Return, character for character, the lines of the material below that start at the line containing "Select callout number 9 in the right view" and end at the line containing "pixels. [x=369, y=129]", with both of those lines included. Return nothing else.

***** DATA EXTRACT

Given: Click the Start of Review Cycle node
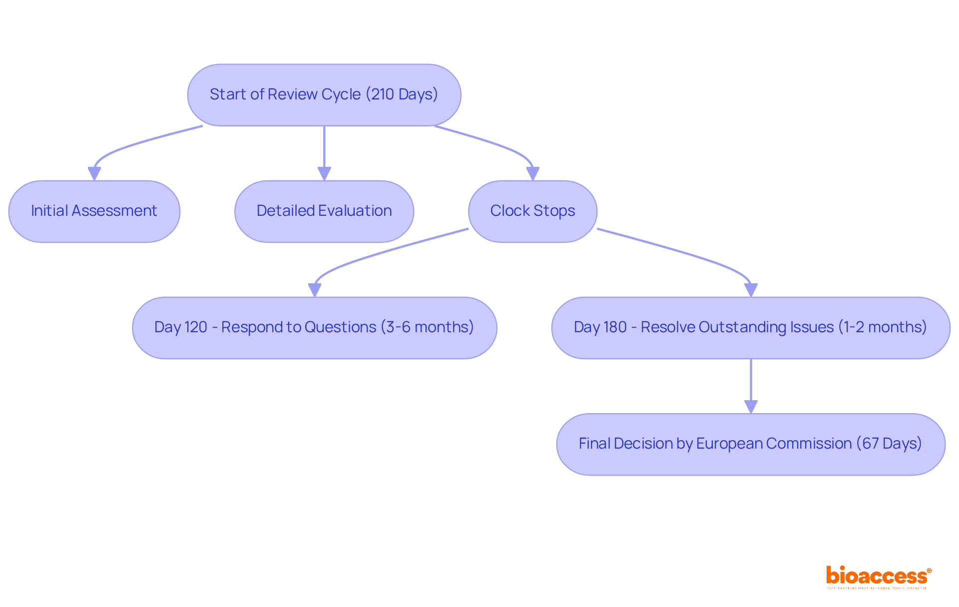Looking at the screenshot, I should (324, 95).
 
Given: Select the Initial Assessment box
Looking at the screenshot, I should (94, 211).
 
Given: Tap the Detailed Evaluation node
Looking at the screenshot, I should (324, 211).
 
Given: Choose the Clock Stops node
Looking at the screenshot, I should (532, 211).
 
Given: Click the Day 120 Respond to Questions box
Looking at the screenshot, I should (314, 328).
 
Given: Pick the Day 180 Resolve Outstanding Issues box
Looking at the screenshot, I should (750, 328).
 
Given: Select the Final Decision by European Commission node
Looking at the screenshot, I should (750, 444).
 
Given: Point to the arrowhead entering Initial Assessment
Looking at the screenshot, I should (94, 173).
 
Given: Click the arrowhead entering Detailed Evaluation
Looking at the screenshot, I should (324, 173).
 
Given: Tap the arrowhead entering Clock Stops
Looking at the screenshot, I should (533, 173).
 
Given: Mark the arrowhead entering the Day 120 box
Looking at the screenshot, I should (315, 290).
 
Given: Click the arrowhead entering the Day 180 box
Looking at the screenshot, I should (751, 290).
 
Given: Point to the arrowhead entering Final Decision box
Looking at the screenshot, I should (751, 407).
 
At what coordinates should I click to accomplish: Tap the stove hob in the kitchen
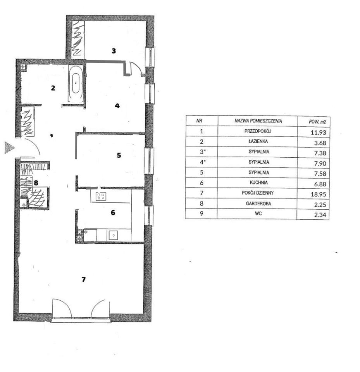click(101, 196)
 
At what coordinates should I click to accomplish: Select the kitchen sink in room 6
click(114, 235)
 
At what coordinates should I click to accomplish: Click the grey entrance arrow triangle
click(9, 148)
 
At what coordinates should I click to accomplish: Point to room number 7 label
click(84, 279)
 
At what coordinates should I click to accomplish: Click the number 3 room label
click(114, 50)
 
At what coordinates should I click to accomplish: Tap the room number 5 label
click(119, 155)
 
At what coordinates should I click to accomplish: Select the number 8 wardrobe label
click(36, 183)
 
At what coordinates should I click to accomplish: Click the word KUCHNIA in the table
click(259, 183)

**********
***** DATA EXTRACT

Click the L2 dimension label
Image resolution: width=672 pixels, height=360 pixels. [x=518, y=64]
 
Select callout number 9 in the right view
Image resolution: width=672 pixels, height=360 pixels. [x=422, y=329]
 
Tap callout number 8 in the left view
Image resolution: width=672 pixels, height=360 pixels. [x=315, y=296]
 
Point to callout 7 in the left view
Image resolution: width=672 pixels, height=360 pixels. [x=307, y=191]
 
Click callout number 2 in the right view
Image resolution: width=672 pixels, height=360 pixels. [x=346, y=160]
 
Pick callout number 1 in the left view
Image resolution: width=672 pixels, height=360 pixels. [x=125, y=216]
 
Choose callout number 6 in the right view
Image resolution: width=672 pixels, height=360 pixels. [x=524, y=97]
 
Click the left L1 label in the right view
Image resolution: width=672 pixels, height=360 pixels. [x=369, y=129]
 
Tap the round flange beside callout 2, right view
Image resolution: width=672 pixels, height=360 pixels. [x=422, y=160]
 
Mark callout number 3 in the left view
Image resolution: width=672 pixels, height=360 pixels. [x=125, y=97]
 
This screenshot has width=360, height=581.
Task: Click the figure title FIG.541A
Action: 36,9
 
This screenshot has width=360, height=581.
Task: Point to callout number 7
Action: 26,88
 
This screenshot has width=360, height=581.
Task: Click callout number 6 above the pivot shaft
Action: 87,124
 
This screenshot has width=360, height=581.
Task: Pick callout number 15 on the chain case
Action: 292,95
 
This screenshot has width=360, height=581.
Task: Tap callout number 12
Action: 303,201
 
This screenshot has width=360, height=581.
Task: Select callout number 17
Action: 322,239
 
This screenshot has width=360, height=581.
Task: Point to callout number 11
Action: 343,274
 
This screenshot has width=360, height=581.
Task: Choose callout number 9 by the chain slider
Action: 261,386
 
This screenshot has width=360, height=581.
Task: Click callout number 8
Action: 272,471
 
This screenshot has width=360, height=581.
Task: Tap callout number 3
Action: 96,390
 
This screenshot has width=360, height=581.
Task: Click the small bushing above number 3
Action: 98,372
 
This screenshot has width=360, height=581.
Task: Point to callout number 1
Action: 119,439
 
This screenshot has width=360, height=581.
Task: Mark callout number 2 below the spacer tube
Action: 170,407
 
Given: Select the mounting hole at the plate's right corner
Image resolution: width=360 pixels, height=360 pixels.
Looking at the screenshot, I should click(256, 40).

**********

- WRITTEN ANSWER:
Select callout number 9 in the right view
Image resolution: width=672 pixels, height=360 pixels. [x=422, y=329]
 
Tap callout number 8 in the left view
Image resolution: width=672 pixels, height=360 pixels. [x=315, y=296]
 
Point to callout 7 in the left view
Image resolution: width=672 pixels, height=360 pixels. [x=307, y=191]
 
Click callout number 2 in the right view
Image resolution: width=672 pixels, height=360 pixels. [x=346, y=160]
 
Pick callout number 1 in the left view
Image resolution: width=672 pixels, height=360 pixels. [x=125, y=216]
 
Choose callout number 6 in the right view
Image resolution: width=672 pixels, height=360 pixels. [x=524, y=97]
 
Click the left L1 label in the right view
Image resolution: width=672 pixels, height=360 pixels. [x=369, y=129]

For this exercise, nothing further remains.